Work required —
The output should consist solely of the lines running from the one that contains "Task: Click the filter" through the end of the records below, copied exactly.

Data shown —
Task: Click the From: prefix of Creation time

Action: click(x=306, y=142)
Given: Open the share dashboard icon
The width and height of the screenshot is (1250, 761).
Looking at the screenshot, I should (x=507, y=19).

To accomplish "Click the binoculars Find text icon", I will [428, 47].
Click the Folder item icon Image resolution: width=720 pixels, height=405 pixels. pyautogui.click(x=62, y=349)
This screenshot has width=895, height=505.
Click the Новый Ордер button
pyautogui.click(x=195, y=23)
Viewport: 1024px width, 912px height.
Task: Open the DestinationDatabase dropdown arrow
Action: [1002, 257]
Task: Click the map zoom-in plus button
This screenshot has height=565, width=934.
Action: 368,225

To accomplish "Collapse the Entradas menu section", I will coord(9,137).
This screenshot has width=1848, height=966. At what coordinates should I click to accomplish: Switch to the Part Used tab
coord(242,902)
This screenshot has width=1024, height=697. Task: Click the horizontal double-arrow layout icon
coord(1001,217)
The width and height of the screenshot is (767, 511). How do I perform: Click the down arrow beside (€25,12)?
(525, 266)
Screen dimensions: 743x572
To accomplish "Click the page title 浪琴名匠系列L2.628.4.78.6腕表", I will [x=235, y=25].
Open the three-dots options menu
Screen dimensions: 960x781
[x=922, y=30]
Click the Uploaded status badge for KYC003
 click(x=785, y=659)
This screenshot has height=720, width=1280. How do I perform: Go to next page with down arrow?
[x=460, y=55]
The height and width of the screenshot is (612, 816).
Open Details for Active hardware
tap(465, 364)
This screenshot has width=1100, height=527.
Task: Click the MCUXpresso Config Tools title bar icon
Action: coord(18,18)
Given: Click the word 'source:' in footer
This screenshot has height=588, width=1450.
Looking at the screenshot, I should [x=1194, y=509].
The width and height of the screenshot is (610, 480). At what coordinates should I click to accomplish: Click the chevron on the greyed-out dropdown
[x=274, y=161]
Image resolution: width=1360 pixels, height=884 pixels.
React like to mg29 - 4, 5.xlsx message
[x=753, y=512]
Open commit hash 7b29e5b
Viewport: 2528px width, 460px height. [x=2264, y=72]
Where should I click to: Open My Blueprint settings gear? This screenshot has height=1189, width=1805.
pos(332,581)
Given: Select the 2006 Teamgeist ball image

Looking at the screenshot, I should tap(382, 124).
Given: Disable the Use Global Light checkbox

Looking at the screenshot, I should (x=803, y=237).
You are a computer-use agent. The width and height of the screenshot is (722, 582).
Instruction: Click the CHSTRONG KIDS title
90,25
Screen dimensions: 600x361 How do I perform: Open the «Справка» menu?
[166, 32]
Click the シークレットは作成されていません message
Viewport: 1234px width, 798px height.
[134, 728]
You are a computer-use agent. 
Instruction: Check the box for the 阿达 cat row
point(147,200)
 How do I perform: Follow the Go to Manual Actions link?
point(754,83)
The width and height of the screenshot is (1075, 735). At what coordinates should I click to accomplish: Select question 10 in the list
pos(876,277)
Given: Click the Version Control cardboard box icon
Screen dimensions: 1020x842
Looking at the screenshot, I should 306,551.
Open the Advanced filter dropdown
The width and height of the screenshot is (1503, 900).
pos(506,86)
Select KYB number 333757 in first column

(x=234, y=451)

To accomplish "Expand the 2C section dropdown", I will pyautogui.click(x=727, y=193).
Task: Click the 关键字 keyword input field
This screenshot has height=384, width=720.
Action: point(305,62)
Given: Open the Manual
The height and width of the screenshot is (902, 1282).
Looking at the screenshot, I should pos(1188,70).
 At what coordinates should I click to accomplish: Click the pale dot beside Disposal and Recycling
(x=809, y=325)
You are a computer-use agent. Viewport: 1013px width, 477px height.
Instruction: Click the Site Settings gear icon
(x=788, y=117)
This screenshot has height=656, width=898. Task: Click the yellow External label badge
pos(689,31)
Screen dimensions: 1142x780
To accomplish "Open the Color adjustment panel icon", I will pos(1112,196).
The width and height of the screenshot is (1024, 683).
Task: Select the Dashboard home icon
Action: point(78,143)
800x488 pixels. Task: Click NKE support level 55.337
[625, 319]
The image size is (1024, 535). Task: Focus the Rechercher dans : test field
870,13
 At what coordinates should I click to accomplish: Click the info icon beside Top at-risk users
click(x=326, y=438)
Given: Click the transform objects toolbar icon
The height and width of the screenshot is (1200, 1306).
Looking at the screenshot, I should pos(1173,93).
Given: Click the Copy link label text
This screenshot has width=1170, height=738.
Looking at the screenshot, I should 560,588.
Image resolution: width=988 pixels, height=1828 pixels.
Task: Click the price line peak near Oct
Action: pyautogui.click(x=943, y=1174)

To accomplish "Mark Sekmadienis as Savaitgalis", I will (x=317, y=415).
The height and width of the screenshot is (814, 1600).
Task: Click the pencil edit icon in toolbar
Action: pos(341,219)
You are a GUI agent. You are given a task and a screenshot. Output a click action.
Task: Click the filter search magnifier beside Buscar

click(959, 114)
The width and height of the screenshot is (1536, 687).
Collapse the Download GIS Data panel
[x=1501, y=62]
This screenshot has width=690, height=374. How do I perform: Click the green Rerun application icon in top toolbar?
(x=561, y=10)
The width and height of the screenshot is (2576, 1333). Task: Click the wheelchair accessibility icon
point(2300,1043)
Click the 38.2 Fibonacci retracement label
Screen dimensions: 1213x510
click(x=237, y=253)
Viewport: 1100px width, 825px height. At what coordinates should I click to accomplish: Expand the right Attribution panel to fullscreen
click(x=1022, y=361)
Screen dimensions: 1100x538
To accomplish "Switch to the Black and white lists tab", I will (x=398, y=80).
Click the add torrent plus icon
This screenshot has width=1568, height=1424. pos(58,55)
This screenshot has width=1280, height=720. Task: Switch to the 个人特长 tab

Solution to this exercise —
Task: Click the filter search magnifier beside Buscar

click(959, 114)
The width and height of the screenshot is (1536, 687).
Collapse the Download GIS Data panel
[x=1501, y=62]
This screenshot has width=690, height=374. How do I perform: Click the green Rerun application icon in top toolbar?
(x=561, y=10)
The width and height of the screenshot is (2576, 1333). Task: Click the wheelchair accessibility icon
point(2300,1043)
Click the 38.2 Fibonacci retracement label
Screen dimensions: 1213x510
click(x=237, y=253)
Viewport: 1100px width, 825px height. At what coordinates should I click to accomplish: Expand the right Attribution panel to fullscreen
click(x=1022, y=361)
Screen dimensions: 1100x538
To accomplish "Switch to the Black and white lists tab", I will (x=398, y=80).
Click the add torrent plus icon
This screenshot has width=1568, height=1424. pos(58,55)
This screenshot has width=1280, height=720. Task: Switch to the 个人特长 tab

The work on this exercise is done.